The Medical Expenses debt (or debts, really, since it represents the total of about a dozen medical bills) has gone down substantially, by over $26,000, and represents the biggest (really, the only) reason that my net worth change is positive for the month. It’s worth a closer examination. We didn’t get a sudden influx of money and put it all toward my medical bills. Instead, I contacted all of the hospitals, doctors, and ambulance companies that provided me with service, told them my situation (unable to work, wife to provide for, baby (at the time) on the way, not much income, etc.) and some were willing to decrease my debt, or drop it all together. The two hospitals I stayed at, in particular, decreased the amount I owed them from roughly $20,000 to the Meadville Medical Center and $11,000 to St. Elizabeth’s in Youngstown down to approximately $3000 and $2500, respectively, a total drop of $25,500 just from those two organizations. Add in a few more dropped debts (the ambulance company, LifeFleet, forgave my debt entirely, although that was back in December as an early Christmas present) and the payments we did make, and in less than a month, the medical debt went down by more than $26,000 dollars. Not a bad way to improve our financial situation.

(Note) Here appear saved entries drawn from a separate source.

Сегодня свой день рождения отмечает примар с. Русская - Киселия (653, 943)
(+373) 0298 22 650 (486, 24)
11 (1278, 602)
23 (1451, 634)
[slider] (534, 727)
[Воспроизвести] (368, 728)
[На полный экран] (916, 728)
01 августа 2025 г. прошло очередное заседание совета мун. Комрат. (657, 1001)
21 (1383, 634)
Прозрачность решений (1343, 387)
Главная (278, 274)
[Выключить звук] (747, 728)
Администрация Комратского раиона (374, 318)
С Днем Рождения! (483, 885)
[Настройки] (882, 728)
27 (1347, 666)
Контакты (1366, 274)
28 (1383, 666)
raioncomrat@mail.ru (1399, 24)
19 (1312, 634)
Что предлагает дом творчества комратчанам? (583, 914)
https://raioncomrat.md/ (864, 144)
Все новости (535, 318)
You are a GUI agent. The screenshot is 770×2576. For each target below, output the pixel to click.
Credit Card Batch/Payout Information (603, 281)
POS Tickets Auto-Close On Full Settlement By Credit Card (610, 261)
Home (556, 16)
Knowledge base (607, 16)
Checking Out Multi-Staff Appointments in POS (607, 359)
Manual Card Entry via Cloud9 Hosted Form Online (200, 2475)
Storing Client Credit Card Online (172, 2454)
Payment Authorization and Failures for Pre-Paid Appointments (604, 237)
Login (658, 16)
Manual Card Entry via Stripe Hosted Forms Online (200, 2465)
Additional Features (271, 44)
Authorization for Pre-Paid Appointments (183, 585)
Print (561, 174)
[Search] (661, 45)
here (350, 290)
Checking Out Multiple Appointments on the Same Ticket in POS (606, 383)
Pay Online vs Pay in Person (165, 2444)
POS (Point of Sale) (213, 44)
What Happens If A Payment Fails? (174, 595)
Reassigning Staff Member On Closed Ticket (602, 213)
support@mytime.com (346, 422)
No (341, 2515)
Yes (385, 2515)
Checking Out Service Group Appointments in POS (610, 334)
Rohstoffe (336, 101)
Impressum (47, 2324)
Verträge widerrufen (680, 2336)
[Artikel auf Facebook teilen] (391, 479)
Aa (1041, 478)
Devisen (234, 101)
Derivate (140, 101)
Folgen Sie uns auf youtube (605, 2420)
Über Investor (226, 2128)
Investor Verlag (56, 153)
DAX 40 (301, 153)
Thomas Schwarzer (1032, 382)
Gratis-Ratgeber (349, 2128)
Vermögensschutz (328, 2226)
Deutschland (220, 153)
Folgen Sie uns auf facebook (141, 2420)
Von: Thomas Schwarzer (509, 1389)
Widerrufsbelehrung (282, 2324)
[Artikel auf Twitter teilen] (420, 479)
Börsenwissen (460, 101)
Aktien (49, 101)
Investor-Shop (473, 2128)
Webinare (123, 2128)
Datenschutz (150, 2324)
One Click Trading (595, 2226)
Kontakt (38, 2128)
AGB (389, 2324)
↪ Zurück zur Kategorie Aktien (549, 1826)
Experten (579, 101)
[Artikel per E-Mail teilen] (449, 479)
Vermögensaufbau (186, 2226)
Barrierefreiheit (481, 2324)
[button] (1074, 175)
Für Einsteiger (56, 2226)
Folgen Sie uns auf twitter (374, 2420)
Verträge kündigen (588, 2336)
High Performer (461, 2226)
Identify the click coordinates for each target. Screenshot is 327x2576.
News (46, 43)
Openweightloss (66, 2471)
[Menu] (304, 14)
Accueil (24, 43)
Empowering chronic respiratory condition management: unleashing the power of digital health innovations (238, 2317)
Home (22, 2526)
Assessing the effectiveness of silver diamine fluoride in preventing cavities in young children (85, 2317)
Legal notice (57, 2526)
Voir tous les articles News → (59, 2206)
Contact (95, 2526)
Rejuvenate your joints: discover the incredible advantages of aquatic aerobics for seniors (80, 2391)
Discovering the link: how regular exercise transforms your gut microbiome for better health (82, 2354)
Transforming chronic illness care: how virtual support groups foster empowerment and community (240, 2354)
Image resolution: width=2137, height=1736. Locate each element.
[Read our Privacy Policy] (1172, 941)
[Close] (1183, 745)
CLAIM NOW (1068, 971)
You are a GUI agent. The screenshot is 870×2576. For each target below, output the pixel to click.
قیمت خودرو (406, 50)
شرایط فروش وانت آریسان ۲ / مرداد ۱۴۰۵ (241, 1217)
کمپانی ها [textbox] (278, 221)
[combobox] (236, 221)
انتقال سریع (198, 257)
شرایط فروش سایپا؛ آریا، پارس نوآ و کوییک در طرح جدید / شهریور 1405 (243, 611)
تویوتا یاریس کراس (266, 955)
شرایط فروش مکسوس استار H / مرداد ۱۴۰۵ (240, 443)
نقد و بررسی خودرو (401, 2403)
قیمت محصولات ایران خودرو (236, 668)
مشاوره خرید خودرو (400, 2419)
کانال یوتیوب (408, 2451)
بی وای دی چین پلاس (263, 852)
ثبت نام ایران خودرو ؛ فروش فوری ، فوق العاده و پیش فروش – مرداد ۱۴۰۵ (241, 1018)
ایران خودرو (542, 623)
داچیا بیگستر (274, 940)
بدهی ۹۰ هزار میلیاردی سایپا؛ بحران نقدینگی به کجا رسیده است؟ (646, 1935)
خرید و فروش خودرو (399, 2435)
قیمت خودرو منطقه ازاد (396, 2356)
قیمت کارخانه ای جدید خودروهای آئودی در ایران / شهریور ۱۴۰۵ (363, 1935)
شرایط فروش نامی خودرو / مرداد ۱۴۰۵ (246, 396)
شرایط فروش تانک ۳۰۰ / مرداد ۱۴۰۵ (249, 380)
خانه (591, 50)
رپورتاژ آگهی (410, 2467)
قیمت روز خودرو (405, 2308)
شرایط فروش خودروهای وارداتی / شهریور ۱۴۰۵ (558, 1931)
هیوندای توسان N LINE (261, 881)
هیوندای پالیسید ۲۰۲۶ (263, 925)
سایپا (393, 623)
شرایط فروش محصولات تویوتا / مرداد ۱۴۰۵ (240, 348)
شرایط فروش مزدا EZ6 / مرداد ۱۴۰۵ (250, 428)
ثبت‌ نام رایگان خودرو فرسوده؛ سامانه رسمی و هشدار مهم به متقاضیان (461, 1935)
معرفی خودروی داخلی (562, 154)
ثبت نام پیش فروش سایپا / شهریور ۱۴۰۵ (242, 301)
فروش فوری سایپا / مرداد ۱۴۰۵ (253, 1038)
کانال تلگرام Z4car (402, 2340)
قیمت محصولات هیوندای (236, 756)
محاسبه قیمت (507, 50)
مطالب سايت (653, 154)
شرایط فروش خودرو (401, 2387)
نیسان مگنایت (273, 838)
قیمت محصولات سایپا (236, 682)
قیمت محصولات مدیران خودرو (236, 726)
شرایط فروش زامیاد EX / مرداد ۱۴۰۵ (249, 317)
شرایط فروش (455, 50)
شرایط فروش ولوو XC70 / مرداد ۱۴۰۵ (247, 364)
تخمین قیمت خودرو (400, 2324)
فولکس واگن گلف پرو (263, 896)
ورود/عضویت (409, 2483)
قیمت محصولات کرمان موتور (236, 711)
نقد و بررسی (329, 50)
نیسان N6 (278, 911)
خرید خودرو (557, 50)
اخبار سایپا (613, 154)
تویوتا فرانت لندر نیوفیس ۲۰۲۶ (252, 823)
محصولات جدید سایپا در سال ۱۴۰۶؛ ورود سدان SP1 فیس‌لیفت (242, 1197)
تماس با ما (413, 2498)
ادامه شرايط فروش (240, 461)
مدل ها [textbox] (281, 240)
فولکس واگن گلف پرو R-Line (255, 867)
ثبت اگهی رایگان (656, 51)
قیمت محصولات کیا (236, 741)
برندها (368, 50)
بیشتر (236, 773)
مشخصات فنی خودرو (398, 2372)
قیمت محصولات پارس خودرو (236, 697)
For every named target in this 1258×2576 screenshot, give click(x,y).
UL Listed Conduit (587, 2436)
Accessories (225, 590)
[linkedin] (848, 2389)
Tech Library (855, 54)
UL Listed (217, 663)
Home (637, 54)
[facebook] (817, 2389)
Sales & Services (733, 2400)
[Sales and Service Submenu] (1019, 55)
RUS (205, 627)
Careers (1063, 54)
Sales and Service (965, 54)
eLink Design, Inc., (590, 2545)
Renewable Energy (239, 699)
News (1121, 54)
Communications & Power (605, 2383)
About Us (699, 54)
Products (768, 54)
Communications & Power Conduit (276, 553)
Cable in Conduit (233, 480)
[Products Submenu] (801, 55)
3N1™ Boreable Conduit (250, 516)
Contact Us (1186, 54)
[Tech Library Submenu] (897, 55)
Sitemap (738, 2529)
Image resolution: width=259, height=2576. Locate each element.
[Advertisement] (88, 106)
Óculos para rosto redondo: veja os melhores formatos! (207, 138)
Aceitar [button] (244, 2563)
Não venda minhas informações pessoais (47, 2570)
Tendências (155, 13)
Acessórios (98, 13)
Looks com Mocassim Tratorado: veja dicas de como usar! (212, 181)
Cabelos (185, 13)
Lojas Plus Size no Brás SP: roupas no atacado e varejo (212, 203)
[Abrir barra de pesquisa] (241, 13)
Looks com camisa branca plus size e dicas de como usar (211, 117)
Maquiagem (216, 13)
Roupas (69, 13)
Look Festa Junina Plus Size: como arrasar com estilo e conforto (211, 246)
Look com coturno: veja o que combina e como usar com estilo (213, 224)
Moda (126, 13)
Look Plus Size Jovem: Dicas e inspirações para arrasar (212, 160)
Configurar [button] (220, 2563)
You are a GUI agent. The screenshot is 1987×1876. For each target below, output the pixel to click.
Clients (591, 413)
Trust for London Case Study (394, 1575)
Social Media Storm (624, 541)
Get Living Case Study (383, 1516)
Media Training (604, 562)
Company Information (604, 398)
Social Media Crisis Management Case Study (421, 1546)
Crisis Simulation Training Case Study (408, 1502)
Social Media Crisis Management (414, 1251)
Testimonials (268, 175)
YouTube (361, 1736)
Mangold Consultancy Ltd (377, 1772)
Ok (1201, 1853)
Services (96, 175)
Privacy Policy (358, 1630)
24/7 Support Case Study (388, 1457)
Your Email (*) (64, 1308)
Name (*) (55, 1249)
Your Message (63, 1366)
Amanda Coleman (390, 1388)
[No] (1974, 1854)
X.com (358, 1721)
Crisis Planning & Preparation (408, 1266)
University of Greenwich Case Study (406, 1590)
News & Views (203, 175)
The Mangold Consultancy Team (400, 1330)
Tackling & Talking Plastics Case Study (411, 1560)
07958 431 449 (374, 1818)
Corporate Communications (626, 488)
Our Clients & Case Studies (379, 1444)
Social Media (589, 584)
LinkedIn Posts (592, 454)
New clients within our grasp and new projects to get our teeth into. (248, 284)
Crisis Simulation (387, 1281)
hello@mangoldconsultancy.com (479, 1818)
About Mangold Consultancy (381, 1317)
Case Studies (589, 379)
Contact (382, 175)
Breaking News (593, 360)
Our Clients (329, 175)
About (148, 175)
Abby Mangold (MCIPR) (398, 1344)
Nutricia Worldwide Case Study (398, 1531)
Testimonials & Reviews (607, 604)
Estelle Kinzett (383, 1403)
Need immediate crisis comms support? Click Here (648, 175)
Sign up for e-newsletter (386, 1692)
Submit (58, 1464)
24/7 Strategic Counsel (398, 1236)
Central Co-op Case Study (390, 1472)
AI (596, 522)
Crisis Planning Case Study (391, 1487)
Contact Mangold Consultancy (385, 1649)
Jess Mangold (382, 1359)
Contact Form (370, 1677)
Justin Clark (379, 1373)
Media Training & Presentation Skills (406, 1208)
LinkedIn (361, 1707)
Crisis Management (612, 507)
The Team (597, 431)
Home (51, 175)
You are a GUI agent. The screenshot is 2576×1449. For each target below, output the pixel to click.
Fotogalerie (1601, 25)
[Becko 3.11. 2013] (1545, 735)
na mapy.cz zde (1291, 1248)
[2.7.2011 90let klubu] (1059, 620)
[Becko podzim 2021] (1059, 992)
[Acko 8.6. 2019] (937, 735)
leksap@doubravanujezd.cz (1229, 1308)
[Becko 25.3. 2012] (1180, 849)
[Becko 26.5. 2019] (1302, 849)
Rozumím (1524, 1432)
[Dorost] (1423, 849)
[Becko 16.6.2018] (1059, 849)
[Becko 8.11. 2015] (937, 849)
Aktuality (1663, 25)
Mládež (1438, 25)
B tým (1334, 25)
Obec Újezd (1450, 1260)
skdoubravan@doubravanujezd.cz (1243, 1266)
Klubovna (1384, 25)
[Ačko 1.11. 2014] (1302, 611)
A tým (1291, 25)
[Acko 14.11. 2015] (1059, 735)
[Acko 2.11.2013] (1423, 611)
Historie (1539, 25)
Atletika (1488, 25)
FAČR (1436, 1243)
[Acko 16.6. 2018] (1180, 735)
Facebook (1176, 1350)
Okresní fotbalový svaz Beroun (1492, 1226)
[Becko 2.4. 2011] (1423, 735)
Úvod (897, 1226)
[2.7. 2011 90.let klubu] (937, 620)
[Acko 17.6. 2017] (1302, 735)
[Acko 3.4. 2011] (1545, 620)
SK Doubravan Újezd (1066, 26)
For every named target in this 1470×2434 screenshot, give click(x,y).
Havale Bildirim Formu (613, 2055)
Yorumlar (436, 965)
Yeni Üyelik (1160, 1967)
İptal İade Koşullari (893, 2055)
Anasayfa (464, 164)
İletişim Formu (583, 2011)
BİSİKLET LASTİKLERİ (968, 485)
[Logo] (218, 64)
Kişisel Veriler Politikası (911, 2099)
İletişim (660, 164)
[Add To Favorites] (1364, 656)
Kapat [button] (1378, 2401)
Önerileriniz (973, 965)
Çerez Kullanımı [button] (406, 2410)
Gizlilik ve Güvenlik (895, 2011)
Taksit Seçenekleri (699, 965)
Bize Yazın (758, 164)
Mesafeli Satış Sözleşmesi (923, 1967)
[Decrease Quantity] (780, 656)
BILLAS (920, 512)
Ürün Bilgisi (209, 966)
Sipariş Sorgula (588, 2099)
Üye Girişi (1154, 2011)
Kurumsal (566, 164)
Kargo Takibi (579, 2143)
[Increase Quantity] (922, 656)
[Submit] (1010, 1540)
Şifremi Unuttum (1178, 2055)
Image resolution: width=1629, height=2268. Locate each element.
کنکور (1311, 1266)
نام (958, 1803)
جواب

Speaking of not bad ways to improve our finances, let’s see where my goals, including generating an alternate income, stand for this month:
Not a very impressive month for alternate income; not only didn’t I meet my $3000 goal, but I didn’t even get two figures. I only got the $1 because my Google Adsense ads are up now on this very site. Still, not too horrible, given that I only got them up three days ago. The credit card pay down is decent, if far from spectacular (again, not surprising given our financial state), and my wife and I did make a charitable donation, although less than I would hope given my wife’s level of income. (I am planning to donate $50 per month, at least until I have a decent job and can get up to my charitable goal without going deeper into debt.)